Data excerpts:

***

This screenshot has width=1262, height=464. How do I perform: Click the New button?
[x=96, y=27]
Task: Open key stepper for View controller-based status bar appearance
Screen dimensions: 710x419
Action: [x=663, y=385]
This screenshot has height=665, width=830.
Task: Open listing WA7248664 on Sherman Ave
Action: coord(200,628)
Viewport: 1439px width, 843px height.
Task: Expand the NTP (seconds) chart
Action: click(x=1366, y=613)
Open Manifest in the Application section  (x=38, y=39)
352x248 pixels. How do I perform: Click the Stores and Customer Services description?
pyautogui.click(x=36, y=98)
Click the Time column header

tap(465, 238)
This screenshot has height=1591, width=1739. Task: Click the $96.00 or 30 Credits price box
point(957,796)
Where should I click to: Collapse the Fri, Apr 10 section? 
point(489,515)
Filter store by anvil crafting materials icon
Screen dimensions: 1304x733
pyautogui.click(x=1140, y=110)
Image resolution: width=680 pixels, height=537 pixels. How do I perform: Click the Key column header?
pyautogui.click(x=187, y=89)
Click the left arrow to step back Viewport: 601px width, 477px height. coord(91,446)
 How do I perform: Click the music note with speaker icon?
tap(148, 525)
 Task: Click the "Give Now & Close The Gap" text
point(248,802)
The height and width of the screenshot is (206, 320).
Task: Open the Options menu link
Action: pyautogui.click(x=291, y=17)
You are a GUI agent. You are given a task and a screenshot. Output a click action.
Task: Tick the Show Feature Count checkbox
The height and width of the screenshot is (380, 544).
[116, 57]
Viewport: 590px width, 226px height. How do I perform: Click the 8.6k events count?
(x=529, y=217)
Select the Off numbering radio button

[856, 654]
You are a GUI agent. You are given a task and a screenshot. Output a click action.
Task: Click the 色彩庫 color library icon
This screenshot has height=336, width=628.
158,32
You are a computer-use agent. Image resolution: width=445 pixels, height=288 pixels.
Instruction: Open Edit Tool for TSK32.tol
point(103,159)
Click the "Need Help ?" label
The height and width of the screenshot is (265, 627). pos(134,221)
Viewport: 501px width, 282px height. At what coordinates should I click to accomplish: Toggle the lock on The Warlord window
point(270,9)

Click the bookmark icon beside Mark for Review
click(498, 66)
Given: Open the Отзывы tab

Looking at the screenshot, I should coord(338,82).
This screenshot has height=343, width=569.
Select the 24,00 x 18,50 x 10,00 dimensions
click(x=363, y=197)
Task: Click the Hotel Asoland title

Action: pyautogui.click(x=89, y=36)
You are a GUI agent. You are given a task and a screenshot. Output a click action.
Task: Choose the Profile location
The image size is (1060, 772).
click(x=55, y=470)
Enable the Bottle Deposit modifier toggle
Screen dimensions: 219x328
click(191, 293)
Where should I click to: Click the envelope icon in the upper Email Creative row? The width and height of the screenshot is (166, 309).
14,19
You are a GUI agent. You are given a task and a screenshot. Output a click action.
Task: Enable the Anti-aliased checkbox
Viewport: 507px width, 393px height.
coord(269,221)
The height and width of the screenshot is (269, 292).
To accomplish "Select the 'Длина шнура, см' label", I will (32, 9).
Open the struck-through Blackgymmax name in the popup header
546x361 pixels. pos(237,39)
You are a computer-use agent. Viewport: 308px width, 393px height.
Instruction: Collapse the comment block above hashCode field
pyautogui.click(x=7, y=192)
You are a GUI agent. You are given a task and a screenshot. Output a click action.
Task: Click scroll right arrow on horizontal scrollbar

***

Go through the data above and copy all of it exactly.

This screenshot has width=1262, height=464. How do I perform: Click the New button?
[x=96, y=27]
Task: Open key stepper for View controller-based status bar appearance
Screen dimensions: 710x419
Action: [x=663, y=385]
This screenshot has height=665, width=830.
Task: Open listing WA7248664 on Sherman Ave
Action: coord(200,628)
Viewport: 1439px width, 843px height.
Task: Expand the NTP (seconds) chart
Action: click(x=1366, y=613)
Open Manifest in the Application section  (x=38, y=39)
352x248 pixels. How do I perform: Click the Stores and Customer Services description?
pyautogui.click(x=36, y=98)
Click the Time column header

tap(465, 238)
This screenshot has height=1591, width=1739. Task: Click the $96.00 or 30 Credits price box
point(957,796)
Where should I click to: Collapse the Fri, Apr 10 section? 
point(489,515)
Filter store by anvil crafting materials icon
Screen dimensions: 1304x733
pyautogui.click(x=1140, y=110)
Image resolution: width=680 pixels, height=537 pixels. How do I perform: Click the Key column header?
pyautogui.click(x=187, y=89)
Click the left arrow to step back Viewport: 601px width, 477px height. coord(91,446)
 How do I perform: Click the music note with speaker icon?
tap(148, 525)
 Task: Click the "Give Now & Close The Gap" text
point(248,802)
The height and width of the screenshot is (206, 320).
Task: Open the Options menu link
Action: pyautogui.click(x=291, y=17)
You are a GUI agent. You are given a task and a screenshot. Output a click action.
Task: Tick the Show Feature Count checkbox
The height and width of the screenshot is (380, 544).
[116, 57]
Viewport: 590px width, 226px height. How do I perform: Click the 8.6k events count?
(x=529, y=217)
Select the Off numbering radio button

[856, 654]
You are a GUI agent. You are given a task and a screenshot. Output a click action.
Task: Click the 色彩庫 color library icon
This screenshot has height=336, width=628.
158,32
You are a computer-use agent. Image resolution: width=445 pixels, height=288 pixels.
Instruction: Open Edit Tool for TSK32.tol
point(103,159)
Click the "Need Help ?" label
The height and width of the screenshot is (265, 627). pos(134,221)
Viewport: 501px width, 282px height. At what coordinates should I click to accomplish: Toggle the lock on The Warlord window
point(270,9)

Click the bookmark icon beside Mark for Review
click(498, 66)
Given: Open the Отзывы tab

Looking at the screenshot, I should coord(338,82).
This screenshot has height=343, width=569.
Select the 24,00 x 18,50 x 10,00 dimensions
click(x=363, y=197)
Task: Click the Hotel Asoland title

Action: pyautogui.click(x=89, y=36)
You are a GUI agent. You are given a task and a screenshot. Output a click action.
Task: Choose the Profile location
The image size is (1060, 772).
click(x=55, y=470)
Enable the Bottle Deposit modifier toggle
Screen dimensions: 219x328
click(191, 293)
Where should I click to: Click the envelope icon in the upper Email Creative row? The width and height of the screenshot is (166, 309).
14,19
You are a GUI agent. You are given a task and a screenshot. Output a click action.
Task: Enable the Anti-aliased checkbox
Viewport: 507px width, 393px height.
coord(269,221)
The height and width of the screenshot is (269, 292).
To accomplish "Select the 'Длина шнура, см' label", I will (32, 9).
Open the struck-through Blackgymmax name in the popup header
546x361 pixels. pos(237,39)
You are a computer-use agent. Viewport: 308px width, 393px height.
Instruction: Collapse the comment block above hashCode field
pyautogui.click(x=7, y=192)
You are a GUI agent. You are given a task and a screenshot. Output a click action.
Task: Click scroll right arrow on horizontal scrollbar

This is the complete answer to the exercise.